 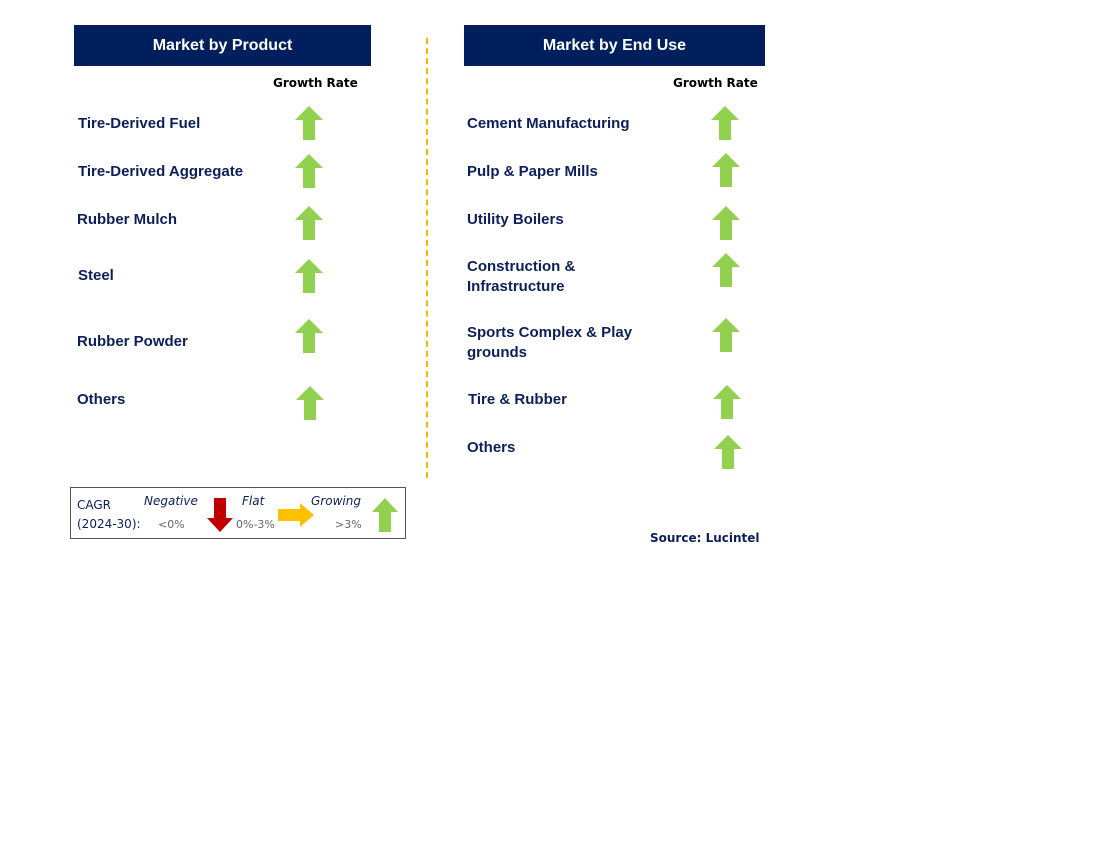 I want to click on end-use-label: Sports Complex & Play grounds, so click(x=550, y=342).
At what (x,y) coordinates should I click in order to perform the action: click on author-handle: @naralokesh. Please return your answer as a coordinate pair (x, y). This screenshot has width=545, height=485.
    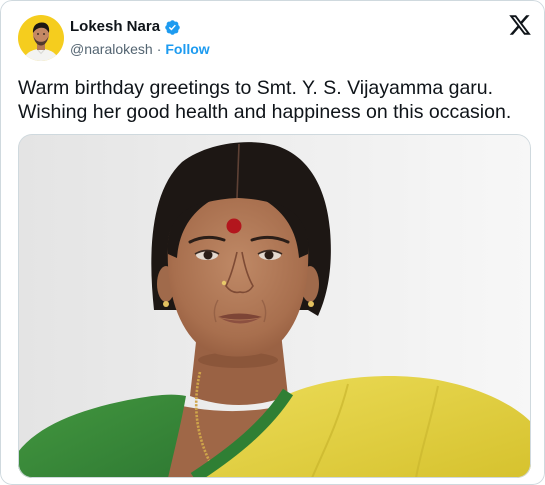
    Looking at the image, I should click on (112, 49).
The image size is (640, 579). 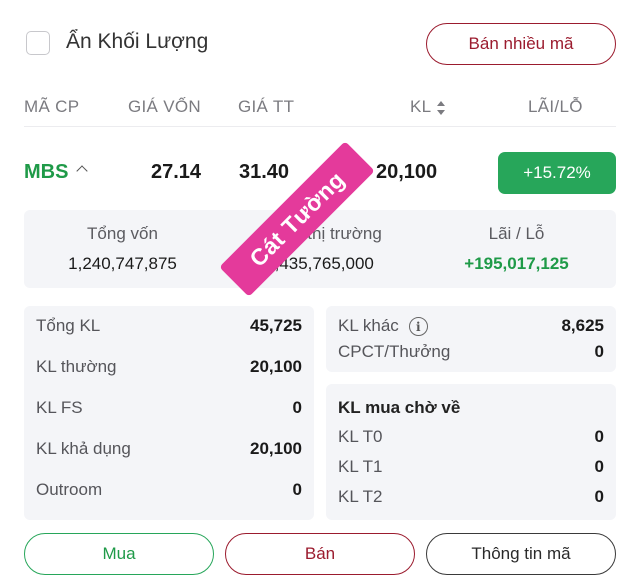 What do you see at coordinates (400, 408) in the screenshot?
I see `pending-buy-title: KL mua chờ về` at bounding box center [400, 408].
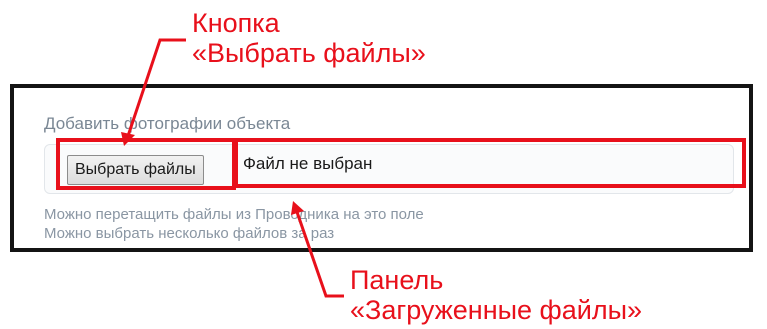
——
Required work: Render the lines of the data above as a numbered list, from the line containing "At what (x,y)" through the line containing "Looking at the", inclusive. Skip any blank lines and leave out the pictures.

Result of this exercise:
1. At what (x,y) coordinates should I click in order to perform the action: click on author-handle: @naralokesh. Please return your answer as a coordinate pair (x, y). This screenshot has width=545, height=485.
2.     Looking at the image, I should click on (112, 49).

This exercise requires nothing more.